04/14/2026 | Press release | Distributed by Public on 04/14/2026 07:18
(Arv) Venezia, 14 aprile 2026
"Mentre la Presidente del Consiglio, Giorgia Meloni, ministri, il Governatore Stefani e tanti assessori e politici veneti si accalcano a Vinitaly, proprio nel veronese sembra iniziata la campagna vaccinale contro l'influenza aviaria". Lo dichiarano in una nota i consiglieri regionali del gruppo Resistere Veneto, Riccardo Szumski e Davide Lovat.

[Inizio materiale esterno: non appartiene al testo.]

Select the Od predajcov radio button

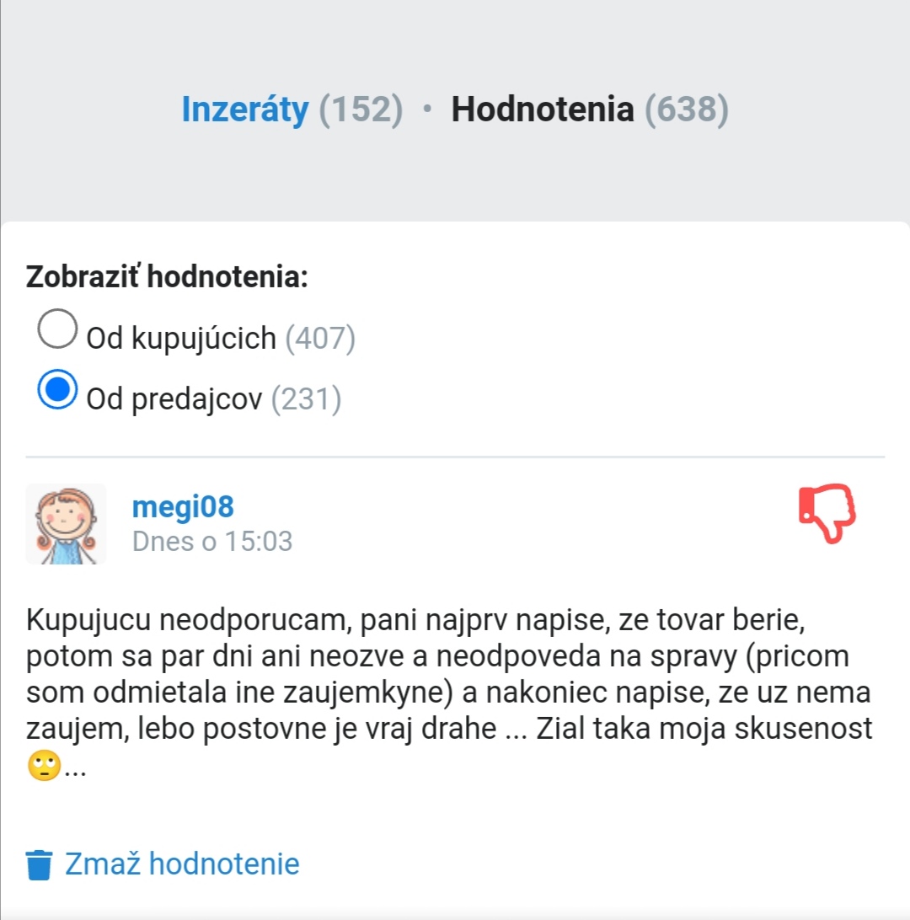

"Poiché i cittadini non vengono informati - dichiarano i consiglieri - abbiamo nuovamente chiesto agli assessori regionali alla Sanità e all'Agricoltura, ma anche all'Istituto Zooprofilattico Sperimentale delle Venezie, IZSVe, di sapere che cosa, effettivamente stia accadendo. Da informazioni che non siamo in grado di controllare, ci risulta l'avvio della campagna vaccinale contro l'influenza aviaria nel territorio regionale del Veneto: considerata la rilevanza sanitaria, economica e sociale del piano annunciato, e il coinvolgimento diretto del comparto avicolo regionale, si ritiene opportuno promuovere la massima trasparenza e informazione verso istituzioni e cittadini".
"In particolare, - evidenziano i consiglieri - abbiamo chiesto di poter ricevere chiarimenti in merito alla tipologia dei vaccini impiegati. Precisamente, quali tipologie di vaccini saranno utilizzate nella campagna - inattivati, vettoriali, ricombinanti o altre tecnologie? -. E' previsto o ipotizzato l'impiego di vaccini a tecnologia mRNA? In caso affermativo, in quali fasi e con quali autorizzazioni regolatorie? Relativamente agli ambiti di applicazione della campagna, chiediamo in quali tipologie di allevamenti e in quali aree geografiche del Veneto verrà avviata, o è già stata attivata, la vaccinazione? Con quali criteri epidemiologici vengono selezionate le aziende coinvolte? Esprimiamo preoccupazione - aggiungono Szumski e Lovat - anche per la sicurezza alimentare e tutela della salute umana, e perciò chiediamo se esistano evidenze o valutazioni aggiornate circa la sicurezza del consumatore nel caso di prodotti derivati da animali vaccinati, carni, uova e derivati, e se ci sono chiarimenti nell'eventuale presenza di rischi per la salute umana in relazione a diverse piattaforme vaccinali, incluse eventuali tecnologie innovative come l'mRNA. In merito alla sorveglianza e controlli sanitari, chiediamo cortesemente - concludono Szumski e Lovat - di sapere quali protocolli di monitoraggio saranno adottati per garantire la tracciabilità degli animali vaccinati e la sicurezza lungo la filiera alimentare".